> **Exercise task**: Could you retype the records below, unchanged, from the line holding "This screenshot has width=1366, height=720." through the line holding "center [300, 36].", with both of those lines included?
=== Records to use ===
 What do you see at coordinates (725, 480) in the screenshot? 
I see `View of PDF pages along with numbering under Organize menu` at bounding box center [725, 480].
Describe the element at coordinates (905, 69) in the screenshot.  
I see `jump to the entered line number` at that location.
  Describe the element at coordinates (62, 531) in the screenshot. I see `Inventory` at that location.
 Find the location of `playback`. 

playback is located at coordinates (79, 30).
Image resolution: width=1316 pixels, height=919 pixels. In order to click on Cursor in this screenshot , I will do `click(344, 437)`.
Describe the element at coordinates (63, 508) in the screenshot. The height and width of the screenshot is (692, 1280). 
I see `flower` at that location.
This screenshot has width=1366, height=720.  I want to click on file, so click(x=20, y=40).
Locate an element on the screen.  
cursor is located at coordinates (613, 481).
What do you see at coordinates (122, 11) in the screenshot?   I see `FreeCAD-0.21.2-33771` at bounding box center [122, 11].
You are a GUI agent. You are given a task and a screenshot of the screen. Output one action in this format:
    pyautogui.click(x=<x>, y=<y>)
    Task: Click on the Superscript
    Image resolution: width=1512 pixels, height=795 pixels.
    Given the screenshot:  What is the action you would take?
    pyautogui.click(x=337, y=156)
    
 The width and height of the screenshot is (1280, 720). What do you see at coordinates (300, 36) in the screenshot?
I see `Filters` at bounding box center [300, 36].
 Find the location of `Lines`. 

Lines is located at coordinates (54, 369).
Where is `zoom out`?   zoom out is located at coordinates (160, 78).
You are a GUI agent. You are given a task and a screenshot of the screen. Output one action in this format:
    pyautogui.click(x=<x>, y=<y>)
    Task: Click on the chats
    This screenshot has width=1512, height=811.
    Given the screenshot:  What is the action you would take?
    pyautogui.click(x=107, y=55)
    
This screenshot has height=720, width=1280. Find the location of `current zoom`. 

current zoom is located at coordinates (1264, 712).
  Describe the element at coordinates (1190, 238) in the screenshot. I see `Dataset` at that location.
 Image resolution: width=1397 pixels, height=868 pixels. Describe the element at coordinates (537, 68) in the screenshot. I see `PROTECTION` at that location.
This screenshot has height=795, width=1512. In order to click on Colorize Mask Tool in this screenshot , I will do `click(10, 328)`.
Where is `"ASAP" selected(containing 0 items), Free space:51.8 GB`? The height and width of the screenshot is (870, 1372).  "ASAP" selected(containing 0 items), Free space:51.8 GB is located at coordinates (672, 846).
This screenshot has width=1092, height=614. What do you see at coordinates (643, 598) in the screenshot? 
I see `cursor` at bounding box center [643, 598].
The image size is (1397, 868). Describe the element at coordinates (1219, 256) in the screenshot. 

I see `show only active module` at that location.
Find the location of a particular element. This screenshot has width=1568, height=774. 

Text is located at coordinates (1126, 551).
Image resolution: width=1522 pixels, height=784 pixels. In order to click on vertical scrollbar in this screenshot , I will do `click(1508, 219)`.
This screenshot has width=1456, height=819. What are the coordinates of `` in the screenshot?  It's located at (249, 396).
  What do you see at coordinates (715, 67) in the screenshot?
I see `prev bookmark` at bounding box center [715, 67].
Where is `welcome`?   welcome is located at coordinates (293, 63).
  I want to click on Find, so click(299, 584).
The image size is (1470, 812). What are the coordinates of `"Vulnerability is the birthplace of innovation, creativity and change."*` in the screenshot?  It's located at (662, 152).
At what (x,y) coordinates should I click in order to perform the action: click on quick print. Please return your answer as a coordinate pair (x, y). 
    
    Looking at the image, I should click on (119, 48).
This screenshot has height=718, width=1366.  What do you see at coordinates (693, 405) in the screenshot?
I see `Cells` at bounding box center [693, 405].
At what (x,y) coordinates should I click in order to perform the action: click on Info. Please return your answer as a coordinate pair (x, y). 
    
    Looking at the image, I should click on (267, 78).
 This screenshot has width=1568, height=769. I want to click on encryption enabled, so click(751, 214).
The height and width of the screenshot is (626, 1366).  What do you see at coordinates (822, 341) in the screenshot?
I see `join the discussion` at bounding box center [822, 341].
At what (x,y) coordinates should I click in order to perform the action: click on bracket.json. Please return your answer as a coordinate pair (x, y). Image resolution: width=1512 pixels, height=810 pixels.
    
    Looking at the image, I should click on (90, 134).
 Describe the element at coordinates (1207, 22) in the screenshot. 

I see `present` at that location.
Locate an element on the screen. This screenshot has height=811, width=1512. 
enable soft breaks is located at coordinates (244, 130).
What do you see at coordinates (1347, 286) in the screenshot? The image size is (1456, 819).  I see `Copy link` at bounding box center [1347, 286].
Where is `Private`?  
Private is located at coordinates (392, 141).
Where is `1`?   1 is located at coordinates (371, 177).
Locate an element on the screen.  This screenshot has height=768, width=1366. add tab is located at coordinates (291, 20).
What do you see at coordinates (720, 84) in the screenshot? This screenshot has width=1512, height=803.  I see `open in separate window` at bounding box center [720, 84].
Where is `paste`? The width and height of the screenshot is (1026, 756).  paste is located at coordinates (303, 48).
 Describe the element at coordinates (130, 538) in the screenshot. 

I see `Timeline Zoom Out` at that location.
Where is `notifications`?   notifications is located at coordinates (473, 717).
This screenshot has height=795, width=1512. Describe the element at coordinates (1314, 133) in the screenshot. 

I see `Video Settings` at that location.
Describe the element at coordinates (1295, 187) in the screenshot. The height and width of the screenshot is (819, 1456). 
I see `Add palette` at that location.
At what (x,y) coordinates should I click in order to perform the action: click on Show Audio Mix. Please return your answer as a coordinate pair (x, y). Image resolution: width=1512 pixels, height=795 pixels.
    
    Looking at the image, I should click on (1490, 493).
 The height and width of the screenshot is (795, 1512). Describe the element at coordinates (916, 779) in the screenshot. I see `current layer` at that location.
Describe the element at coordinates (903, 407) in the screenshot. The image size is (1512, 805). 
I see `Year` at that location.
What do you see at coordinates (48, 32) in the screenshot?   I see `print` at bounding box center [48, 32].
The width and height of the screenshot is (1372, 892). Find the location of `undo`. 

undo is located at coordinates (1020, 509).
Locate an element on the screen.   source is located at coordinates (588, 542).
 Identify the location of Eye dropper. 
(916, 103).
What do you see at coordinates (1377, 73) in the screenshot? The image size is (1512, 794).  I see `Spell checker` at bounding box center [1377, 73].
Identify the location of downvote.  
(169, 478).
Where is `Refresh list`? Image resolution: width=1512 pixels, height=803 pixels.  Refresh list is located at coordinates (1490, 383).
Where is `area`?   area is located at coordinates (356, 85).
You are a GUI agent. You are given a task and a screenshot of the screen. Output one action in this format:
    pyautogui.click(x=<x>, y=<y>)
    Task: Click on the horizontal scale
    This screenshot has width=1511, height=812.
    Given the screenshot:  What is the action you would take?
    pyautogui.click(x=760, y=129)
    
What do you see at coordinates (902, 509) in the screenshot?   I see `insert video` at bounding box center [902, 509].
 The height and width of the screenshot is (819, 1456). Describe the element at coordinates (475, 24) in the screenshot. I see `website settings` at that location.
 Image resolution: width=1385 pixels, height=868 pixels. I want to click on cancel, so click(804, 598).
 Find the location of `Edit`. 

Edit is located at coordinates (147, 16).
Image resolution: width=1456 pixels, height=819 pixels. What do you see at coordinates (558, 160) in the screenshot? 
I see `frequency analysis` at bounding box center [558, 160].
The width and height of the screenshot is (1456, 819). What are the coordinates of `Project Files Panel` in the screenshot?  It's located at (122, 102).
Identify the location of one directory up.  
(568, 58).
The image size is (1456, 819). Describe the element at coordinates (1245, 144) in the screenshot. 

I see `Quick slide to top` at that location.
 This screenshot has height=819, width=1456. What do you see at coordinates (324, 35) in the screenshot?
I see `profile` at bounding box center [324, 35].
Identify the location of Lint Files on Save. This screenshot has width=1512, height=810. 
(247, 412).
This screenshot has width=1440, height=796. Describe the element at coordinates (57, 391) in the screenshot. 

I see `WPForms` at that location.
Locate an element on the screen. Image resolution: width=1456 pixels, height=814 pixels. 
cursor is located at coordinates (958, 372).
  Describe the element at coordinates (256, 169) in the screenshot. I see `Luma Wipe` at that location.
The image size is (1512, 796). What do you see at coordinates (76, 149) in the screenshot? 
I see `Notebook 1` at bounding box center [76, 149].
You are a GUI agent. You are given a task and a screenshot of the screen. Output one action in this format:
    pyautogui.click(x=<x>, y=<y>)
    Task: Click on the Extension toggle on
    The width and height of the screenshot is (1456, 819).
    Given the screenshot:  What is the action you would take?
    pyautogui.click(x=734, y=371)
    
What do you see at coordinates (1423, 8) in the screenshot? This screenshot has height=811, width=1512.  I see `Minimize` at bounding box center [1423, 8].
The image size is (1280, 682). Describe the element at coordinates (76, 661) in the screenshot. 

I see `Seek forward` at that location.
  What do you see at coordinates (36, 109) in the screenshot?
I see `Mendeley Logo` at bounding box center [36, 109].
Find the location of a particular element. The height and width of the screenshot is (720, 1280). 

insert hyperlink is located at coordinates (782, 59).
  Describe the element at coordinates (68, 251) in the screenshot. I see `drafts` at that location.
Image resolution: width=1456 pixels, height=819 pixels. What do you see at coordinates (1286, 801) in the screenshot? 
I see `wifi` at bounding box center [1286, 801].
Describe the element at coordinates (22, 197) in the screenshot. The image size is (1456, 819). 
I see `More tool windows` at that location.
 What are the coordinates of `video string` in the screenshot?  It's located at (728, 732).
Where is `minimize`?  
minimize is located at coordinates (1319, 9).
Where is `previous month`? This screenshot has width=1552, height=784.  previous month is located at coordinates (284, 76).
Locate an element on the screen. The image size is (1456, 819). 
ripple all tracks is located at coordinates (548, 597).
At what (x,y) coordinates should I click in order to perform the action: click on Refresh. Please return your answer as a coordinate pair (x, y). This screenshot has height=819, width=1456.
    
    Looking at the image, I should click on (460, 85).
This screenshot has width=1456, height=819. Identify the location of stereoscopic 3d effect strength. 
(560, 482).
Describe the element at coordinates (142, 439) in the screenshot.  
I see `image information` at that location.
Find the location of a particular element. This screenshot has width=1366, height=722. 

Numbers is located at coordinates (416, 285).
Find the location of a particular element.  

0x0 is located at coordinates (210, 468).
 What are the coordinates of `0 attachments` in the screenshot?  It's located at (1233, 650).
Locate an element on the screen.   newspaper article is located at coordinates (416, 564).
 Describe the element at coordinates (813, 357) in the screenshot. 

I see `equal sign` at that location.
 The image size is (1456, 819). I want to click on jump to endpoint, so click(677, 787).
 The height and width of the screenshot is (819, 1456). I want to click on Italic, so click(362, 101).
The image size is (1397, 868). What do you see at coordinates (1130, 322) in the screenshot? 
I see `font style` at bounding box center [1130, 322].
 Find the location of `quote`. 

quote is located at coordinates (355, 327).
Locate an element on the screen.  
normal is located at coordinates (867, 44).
===
> **Task response**:
This screenshot has width=1366, height=720.  I want to click on file, so click(x=20, y=40).
Locate an element on the screen.  
cursor is located at coordinates (613, 481).
What do you see at coordinates (122, 11) in the screenshot?   I see `FreeCAD-0.21.2-33771` at bounding box center [122, 11].
You are a GUI agent. You are given a task and a screenshot of the screen. Output one action in this format:
    pyautogui.click(x=<x>, y=<y>)
    Task: Click on the Superscript
    Image resolution: width=1512 pixels, height=795 pixels.
    Given the screenshot:  What is the action you would take?
    pyautogui.click(x=337, y=156)
    
 The width and height of the screenshot is (1280, 720). What do you see at coordinates (300, 36) in the screenshot?
I see `Filters` at bounding box center [300, 36].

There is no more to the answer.